Stored items
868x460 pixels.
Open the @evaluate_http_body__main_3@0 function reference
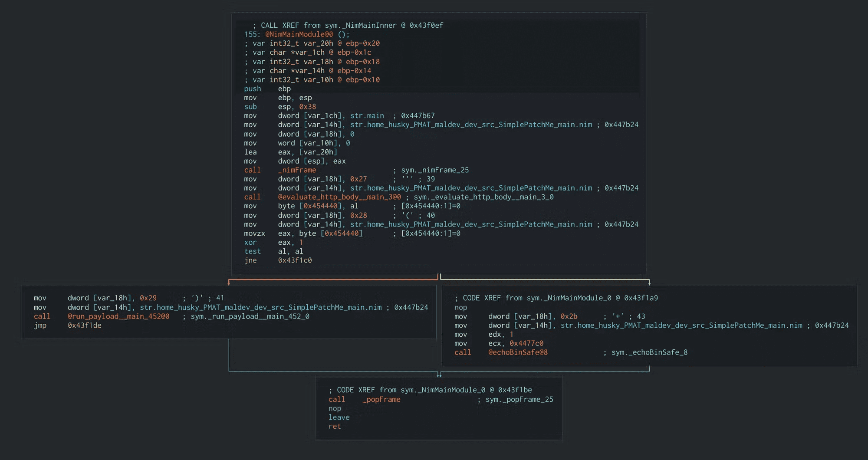pyautogui.click(x=339, y=197)
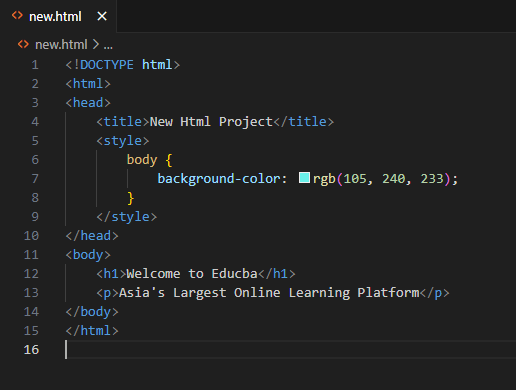
Task: Click the HTML file icon in new.html tab
Action: pyautogui.click(x=17, y=16)

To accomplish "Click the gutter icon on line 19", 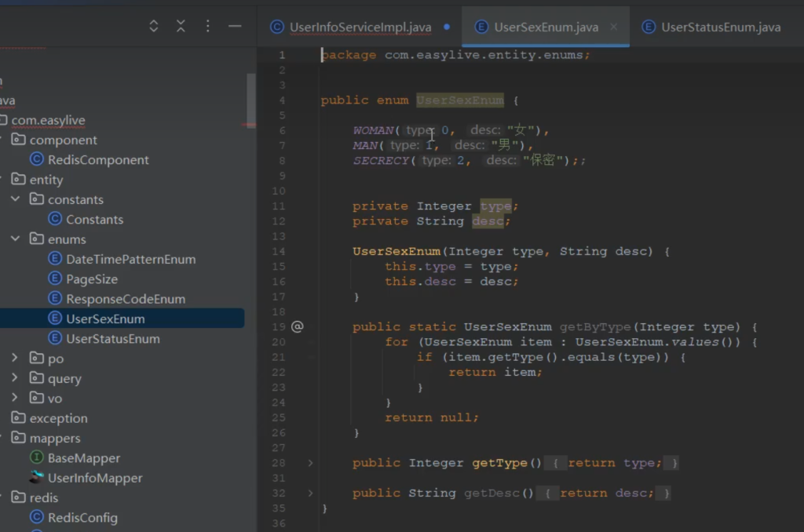I will tap(297, 326).
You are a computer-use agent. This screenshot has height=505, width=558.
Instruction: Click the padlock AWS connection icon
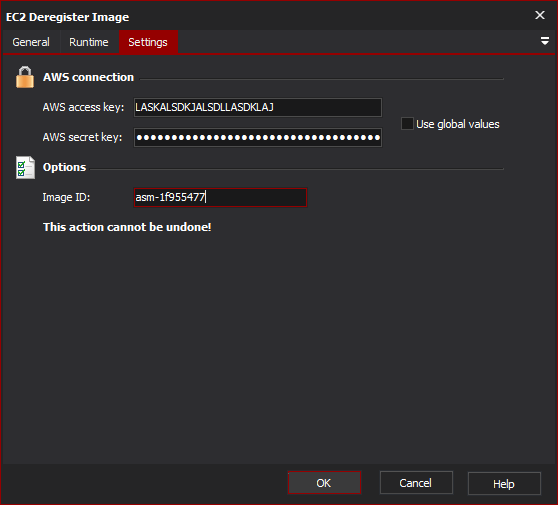click(x=25, y=77)
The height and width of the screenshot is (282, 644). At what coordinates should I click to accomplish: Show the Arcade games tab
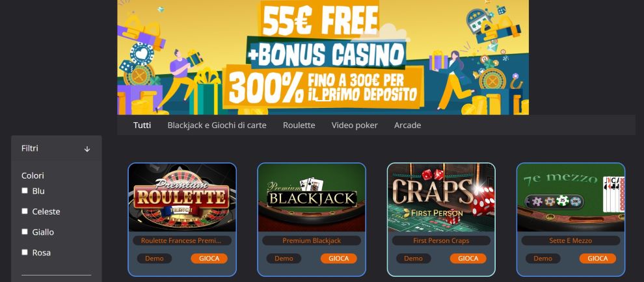(407, 125)
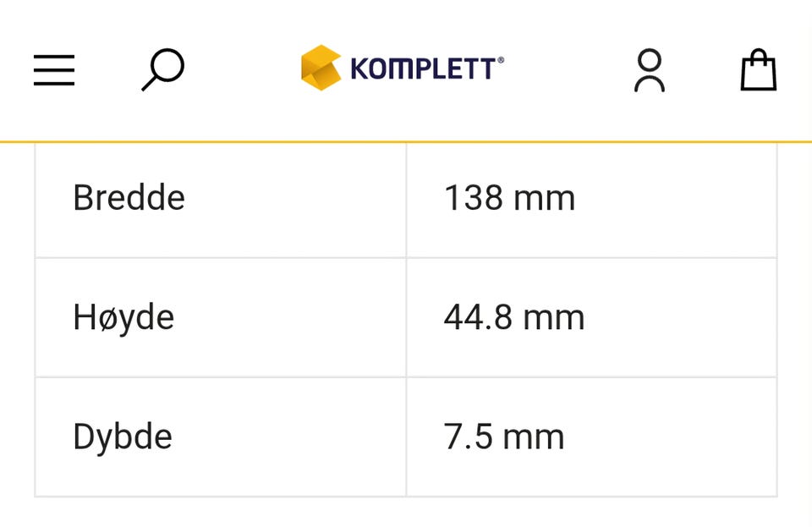Click the 44.8 height number
Screen dimensions: 812x527
tap(478, 317)
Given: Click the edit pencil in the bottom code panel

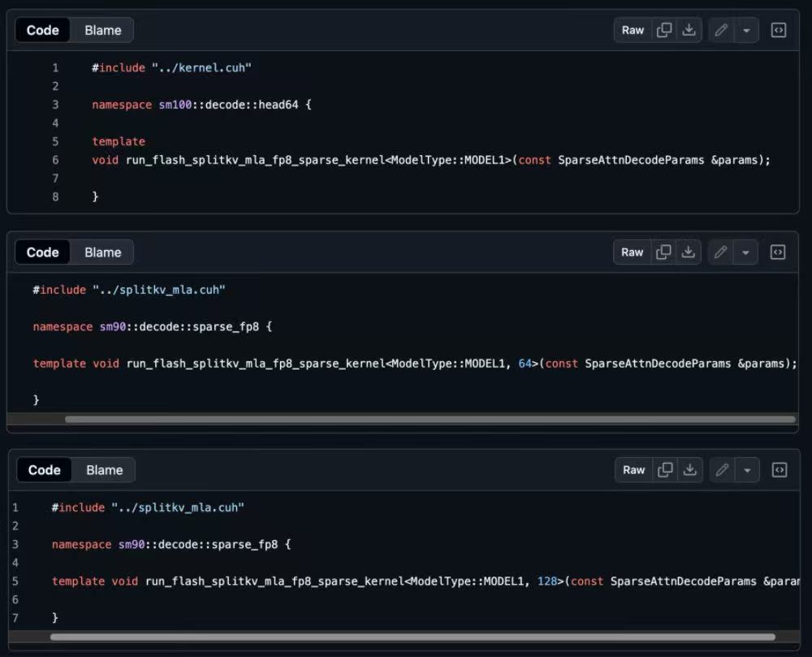Looking at the screenshot, I should click(x=722, y=469).
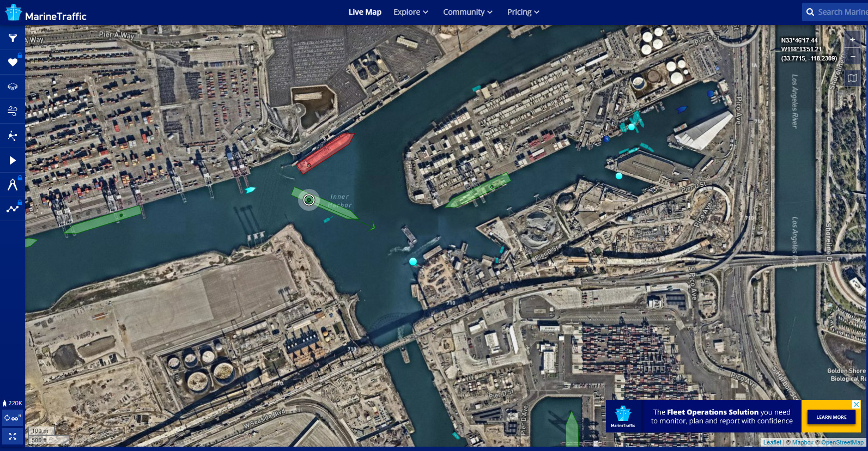Screen dimensions: 868x451
Task: Open the map layers icon
Action: [x=13, y=87]
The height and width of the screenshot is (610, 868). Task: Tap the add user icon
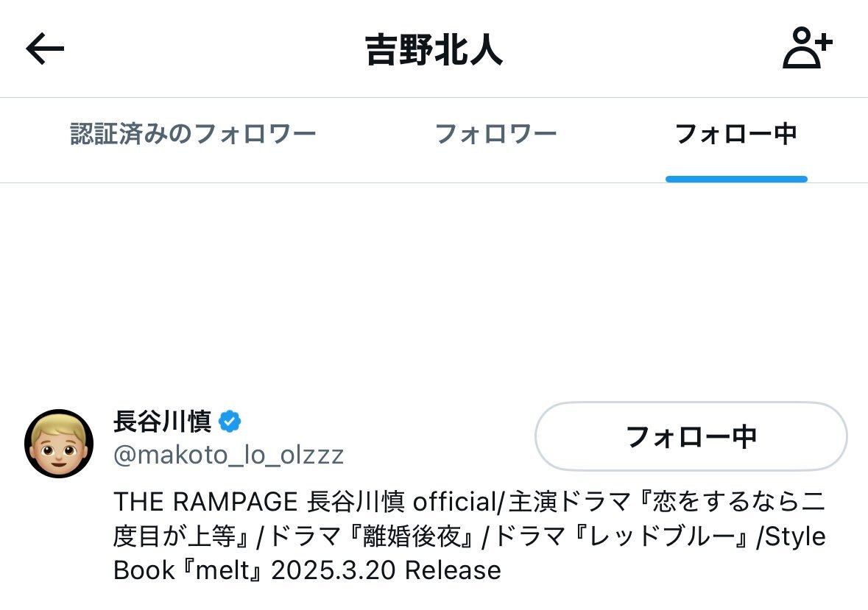(807, 48)
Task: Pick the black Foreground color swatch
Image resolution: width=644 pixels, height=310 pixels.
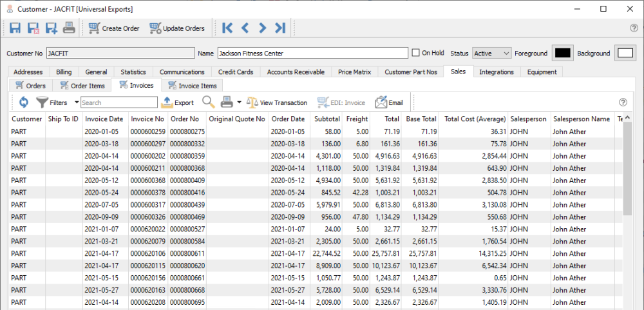Action: 563,53
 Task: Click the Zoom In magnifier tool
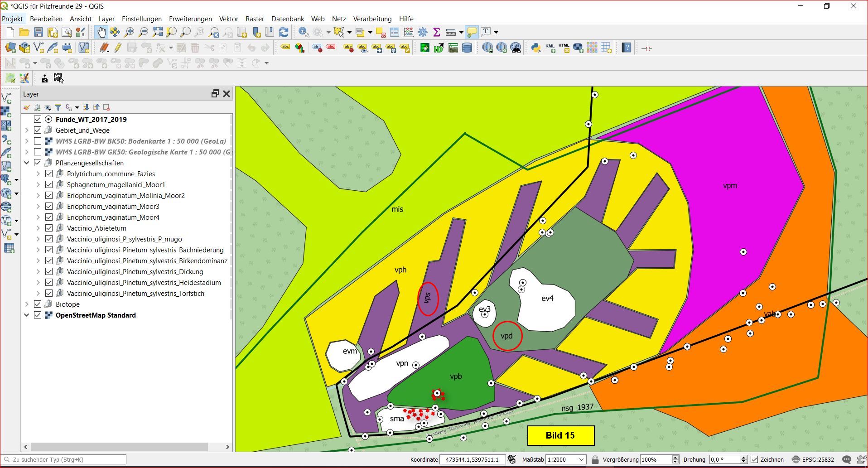[x=129, y=32]
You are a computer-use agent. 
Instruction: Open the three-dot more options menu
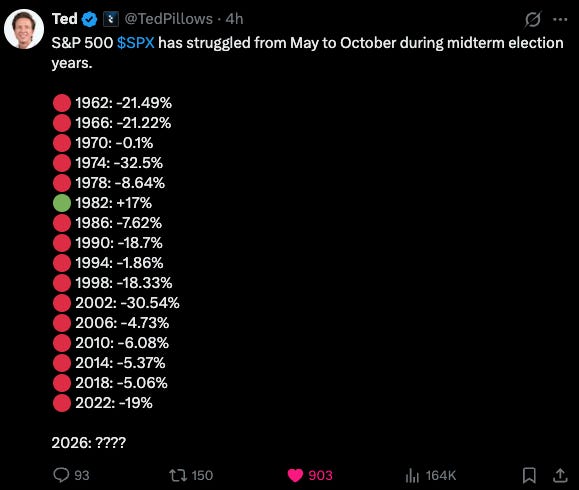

→ **WHAT THE TASK ASKS**
Your output must consist only of the lines from the line with "The height and width of the screenshot is (282, 644)." through the final line of the data, both included, reproduced exactly and free of pictures.

→ **THE ANSWER**
The height and width of the screenshot is (282, 644). At what coordinates should I click to accomplish: Show the Arcade games tab
(407, 125)
Click the 44.8 height number
Screen dimensions: 812x527
tap(478, 317)
Given: Click the edit pencil in the bottom code panel

Looking at the screenshot, I should click(x=722, y=469).
Screen dimensions: 868x451
Task: Open the map layers icon
Action: [x=13, y=87]
The height and width of the screenshot is (610, 868). Task: Tap the add user icon
(807, 48)
Task: Pick the black Foreground color swatch
Image resolution: width=644 pixels, height=310 pixels.
Action: 563,53
 Task: Click the Zoom In magnifier tool
[x=129, y=32]
You are a computer-use agent. 
Instruction: Open the three-dot more options menu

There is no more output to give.